In certain cases, the qualifications of the outsourcers themselves are questionable. The real productivity of a firm can suffer at the hands of this activity as companies can end up gaining non-productive employees. The labourers can also feel exploited, especially if sent to areas where the work quality is lesser. When the employees are outsourced, they are no longer liable under the same laws and regulations, and hence, a legal and security issue can arise in these circumstances.

Kaizen is a process that stresses continuous improvement throughout all the aspects of the product’s life cycle. It results in the improvement of such activities as manufacturing, management, and by having such standardized processes, this procedure results in decreasing the waste amount. Firstly introduced in Japan, it has now been introduced in several businesses around the world.

It is known as a daily activity; whose purpose goes beyond the simple productivity enhancement. It results in a humanizing of the workplace itself by teaching the people involved how to spot the waste and eliminate it. People from all the various management ranged can engage in this process, whether it is an individual or even a large group. The methodology of this process is making changes and monitoring the adjustments accordingly.
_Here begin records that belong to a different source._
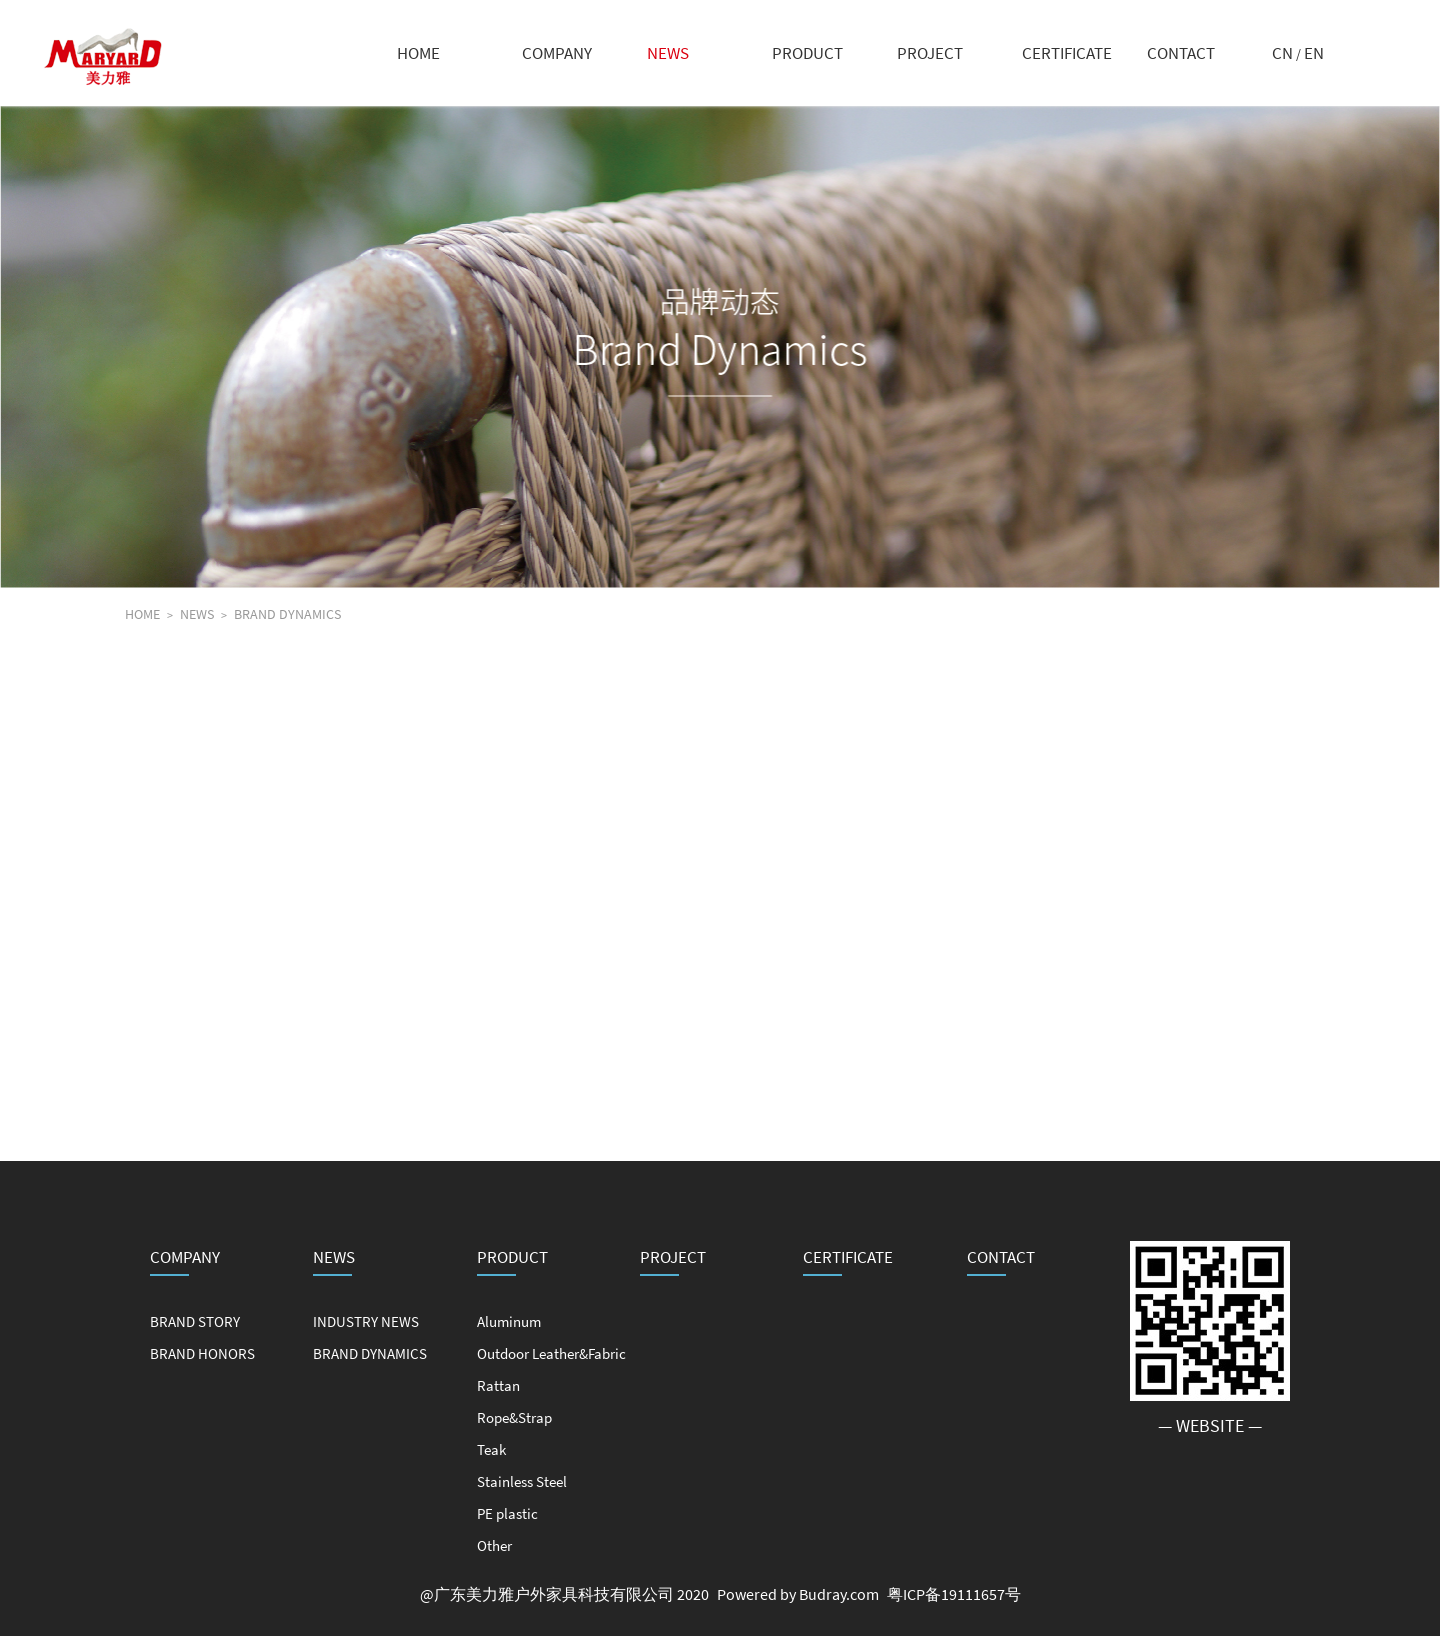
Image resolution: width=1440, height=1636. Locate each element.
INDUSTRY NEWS (366, 1321)
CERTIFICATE (1067, 53)
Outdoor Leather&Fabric (551, 1353)
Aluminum (509, 1321)
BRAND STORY (195, 1321)
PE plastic (507, 1513)
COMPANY (557, 53)
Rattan (498, 1385)
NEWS (668, 53)
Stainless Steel (522, 1481)
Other (494, 1545)
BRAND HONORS (202, 1353)
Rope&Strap (514, 1417)
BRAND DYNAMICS (287, 614)
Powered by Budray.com (798, 1594)
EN (1314, 53)
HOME (418, 53)
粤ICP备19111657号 (954, 1594)
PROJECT (930, 53)
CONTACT (1181, 53)
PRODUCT (807, 53)
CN (1282, 53)
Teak (491, 1449)
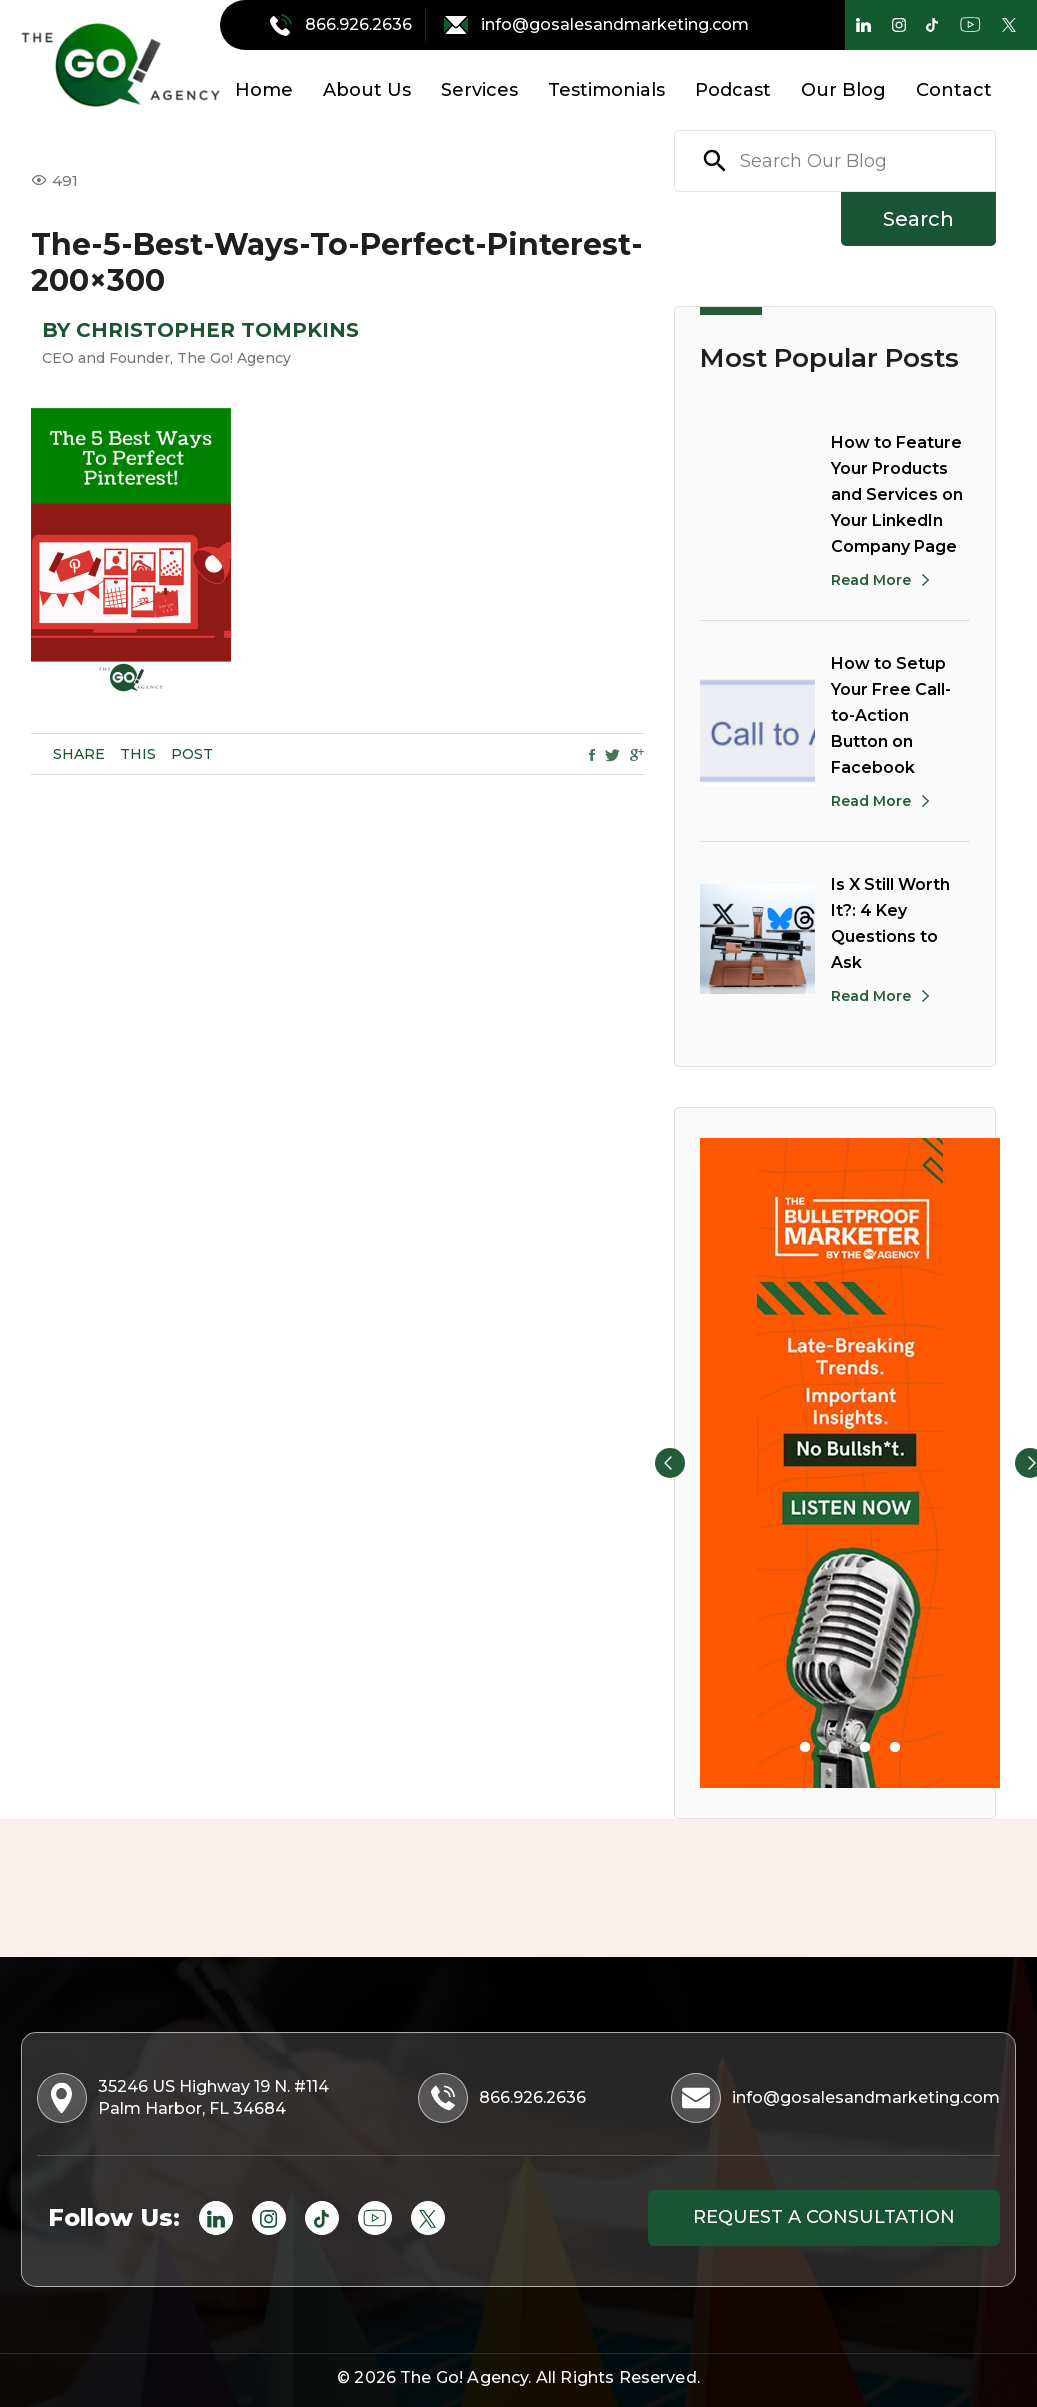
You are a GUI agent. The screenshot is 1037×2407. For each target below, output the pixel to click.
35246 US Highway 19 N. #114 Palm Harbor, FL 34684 (185, 2098)
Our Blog (843, 90)
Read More (871, 580)
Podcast (733, 90)
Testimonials (606, 90)
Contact (954, 90)
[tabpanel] (850, 1463)
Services (479, 90)
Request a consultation (824, 2217)
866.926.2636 (343, 25)
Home (264, 90)
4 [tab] (895, 1748)
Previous (670, 1463)
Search (918, 219)
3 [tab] (865, 1748)
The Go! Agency (464, 2377)
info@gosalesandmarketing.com (596, 25)
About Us (367, 90)
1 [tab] (805, 1748)
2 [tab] (835, 1748)
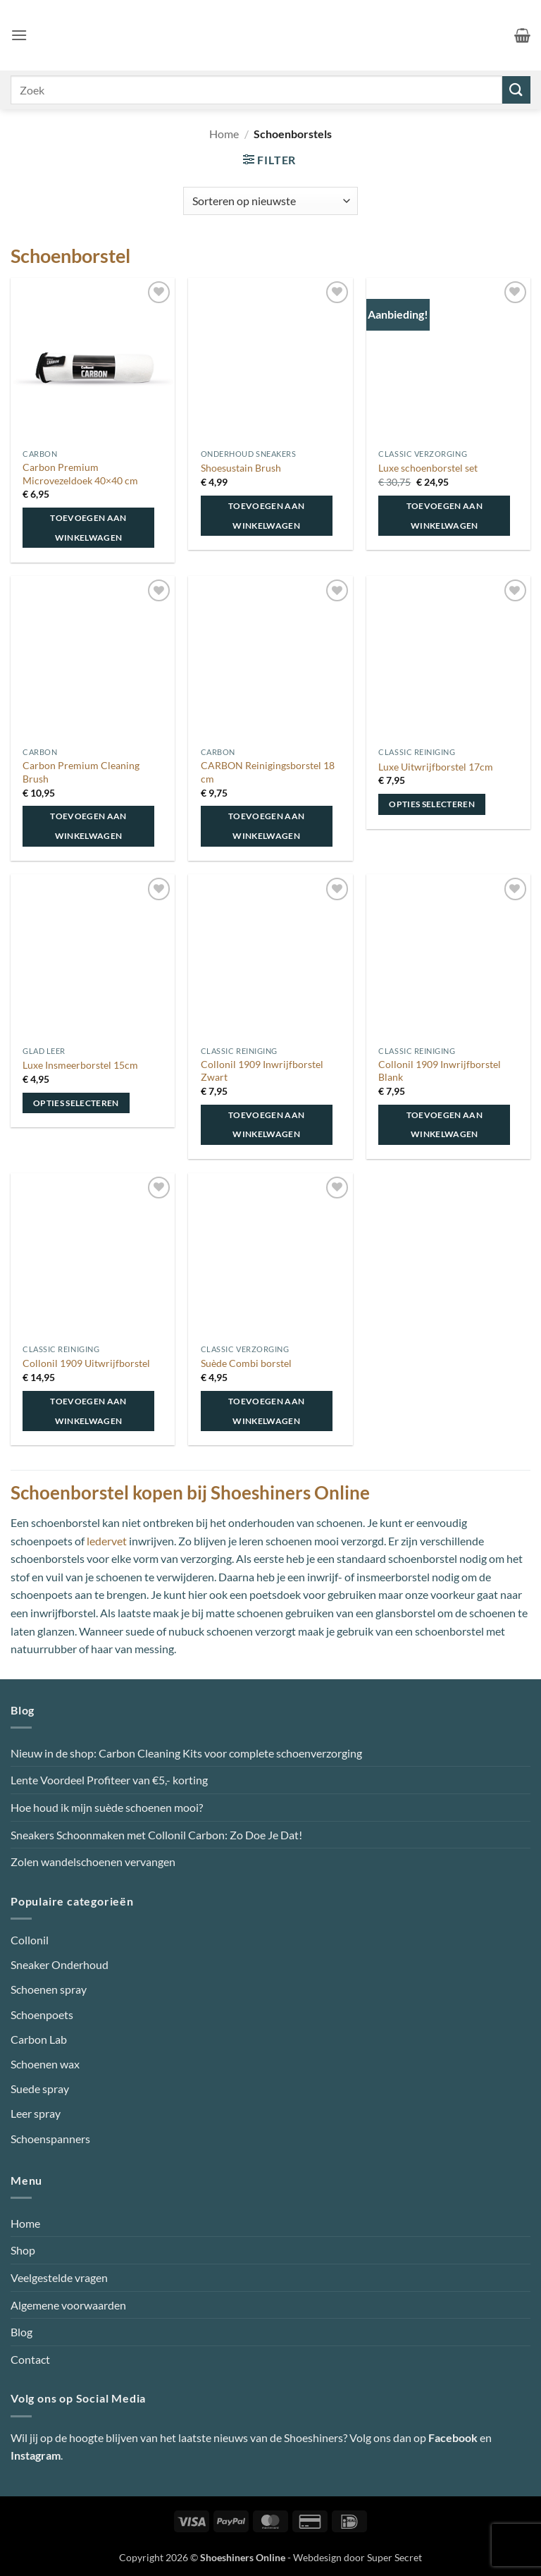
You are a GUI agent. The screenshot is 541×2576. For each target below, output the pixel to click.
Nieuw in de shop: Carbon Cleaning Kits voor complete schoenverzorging (186, 1753)
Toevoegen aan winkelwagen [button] (88, 527)
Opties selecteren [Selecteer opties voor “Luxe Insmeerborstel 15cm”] (76, 1103)
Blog (21, 2331)
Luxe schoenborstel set (428, 468)
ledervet (107, 1540)
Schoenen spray (49, 1989)
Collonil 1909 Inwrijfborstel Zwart (262, 1071)
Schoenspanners (50, 2138)
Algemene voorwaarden (68, 2305)
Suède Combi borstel (246, 1363)
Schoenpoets (42, 2014)
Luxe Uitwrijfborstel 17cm (435, 767)
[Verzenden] (516, 90)
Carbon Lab (39, 2039)
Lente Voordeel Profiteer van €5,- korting (109, 1779)
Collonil (30, 1939)
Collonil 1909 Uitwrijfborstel (86, 1363)
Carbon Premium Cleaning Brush (81, 772)
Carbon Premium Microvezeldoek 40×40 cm (80, 473)
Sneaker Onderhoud (59, 1964)
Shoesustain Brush (241, 468)
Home (224, 133)
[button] (19, 35)
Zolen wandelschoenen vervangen (93, 1861)
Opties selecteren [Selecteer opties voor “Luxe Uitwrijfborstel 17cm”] (432, 804)
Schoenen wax (45, 2064)
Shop (23, 2250)
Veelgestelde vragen (59, 2277)
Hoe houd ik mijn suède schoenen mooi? (107, 1807)
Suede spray (40, 2088)
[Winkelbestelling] (270, 201)
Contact (30, 2359)
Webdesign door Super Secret (357, 2557)
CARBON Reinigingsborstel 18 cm (268, 772)
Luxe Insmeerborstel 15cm (80, 1065)
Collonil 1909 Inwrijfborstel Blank (439, 1071)
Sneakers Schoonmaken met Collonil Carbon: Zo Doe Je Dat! (156, 1834)
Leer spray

Business Process Engineering is a totally different philosophy as it is an approach that does not include eliminating waste but improving the efficiency levels and effectiveness existing within the organization. According to this process, everything has to be studied from an unbiased perceptive and hence, it is quite different from Kaizen, which engages the entire different management workforce.

The theory of constraints is defined as a philosophy that aids organizations in order to achieve their purposes. It is done through a few processes, logic tools, and effective use of the applications to the desired fields.

According to this theory, every company does at one point face some limitation –internal or market. As time passes, the constraint can change, and the analysis has to begin again. The solution engages the materials through the system, and the primary method of doing so is a process through which nothing gets wasted. Hence, the process defined as Kaizen does come into play as, under the constraints theory, wastage is eliminated. Hence, the Kaizen principle is fact included in the implementation of this theory. The business engineering principle is also made use of through this theory as this theory aims to reduce not only the waste but also to improve the efficiency levels. Hence, through the implementation of such a theory, both the above-noted principles can be made use of effectively.

The just-in-time method is a manufacturing organization philosophy that decreases waste by supplying parts when the assembly process requires them. This system is primarily used for the high volume repetitive flow of manufacturing processes. The goal of this process is to speed up the customer responses while decreasing the minimum inventory levels at the same time. The methods through which this can be achieved is by having a smaller level of inventory, smaller production lots and batch sizes, having a stricter quality control procedure, complexity reduction and transparency, flat organization structure and delegation and lastly, through minimization of waste.